Tempted & Taken (Men of Haven #4)(6)



“Not unless you find volunteering at a retirement village the height of entertainment.”

Knox frowned at the new page he’d opened, a technology feature he’d earned after helping the Feds nab a nasty blackhat in bed with a Columbian drug lord. He moved to the next file. “Say again?”

“I said she spent the morning doting on some old folks at a run-down retirement center. Now she’s in a dojang about three miles from her apartment changing clothes for a taekwondo lesson.”
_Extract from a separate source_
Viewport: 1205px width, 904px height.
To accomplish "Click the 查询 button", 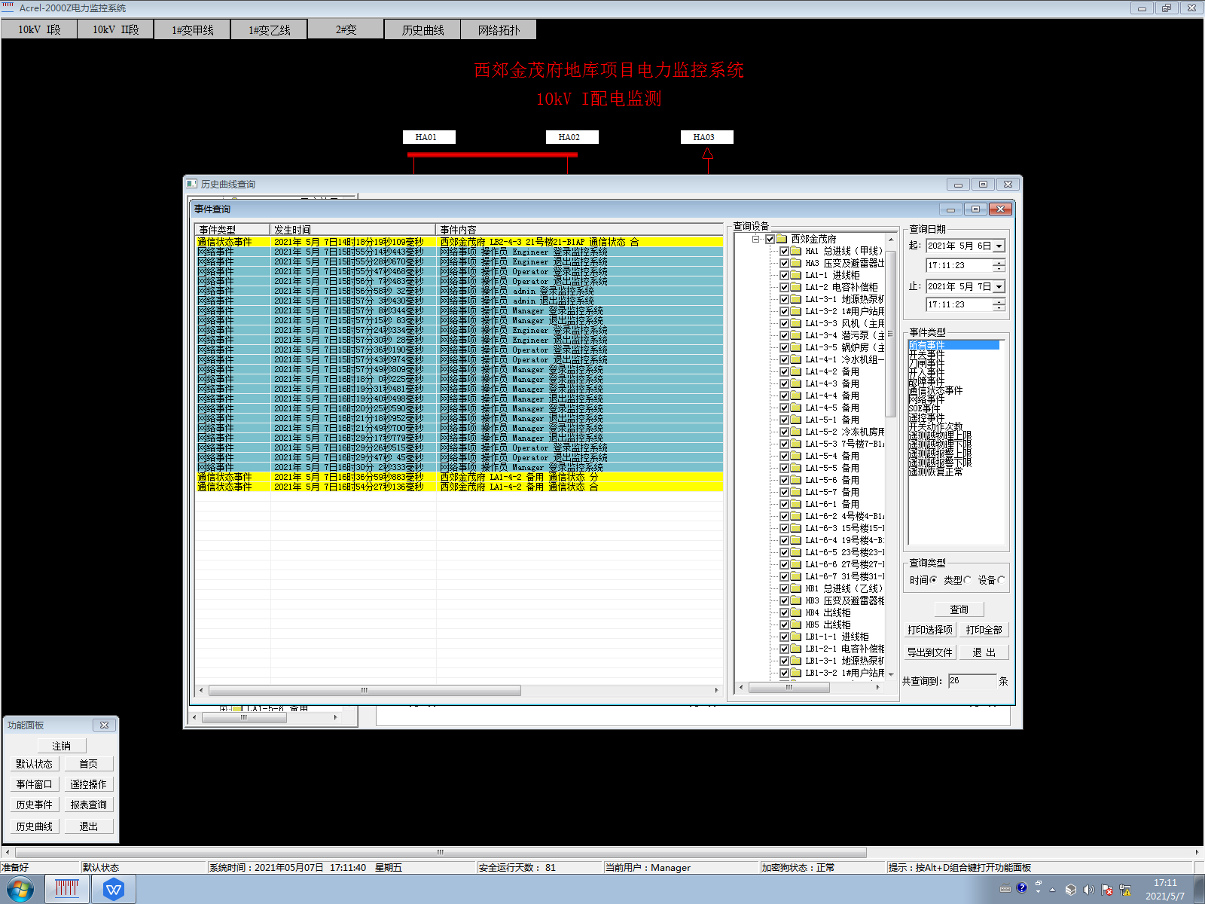I will tap(959, 609).
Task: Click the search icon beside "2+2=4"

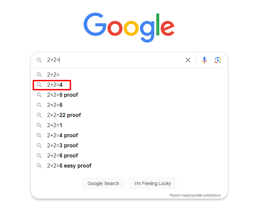Action: click(x=39, y=85)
The information was interesting, for sure, but nowhere near as eye-opening as the star in all the rest of the files stored on her computer. He slouched against the back of her desk chair. “Not exactly what I expected.”

“Nothing about this chick is what we expected,” Beckett said. “Have you looked at her?”

“Blonde. 5?6″. Skinny. Blue eyes. Doesn’t like makeup.”

Beckett huffed out a chuckle. “That description might hit the salient points, but it doesn’t do her justice. Whatever photos you’ve been looking at, they downplayed the reality big time.”

Knox ran his finger along the almost perfectly arranged desk items beneath her external monitor. Two women who knew each other at one point in time, now sharing the same identity, one of which was AWOL. Official photos close enough in appearance to match real life but not exact.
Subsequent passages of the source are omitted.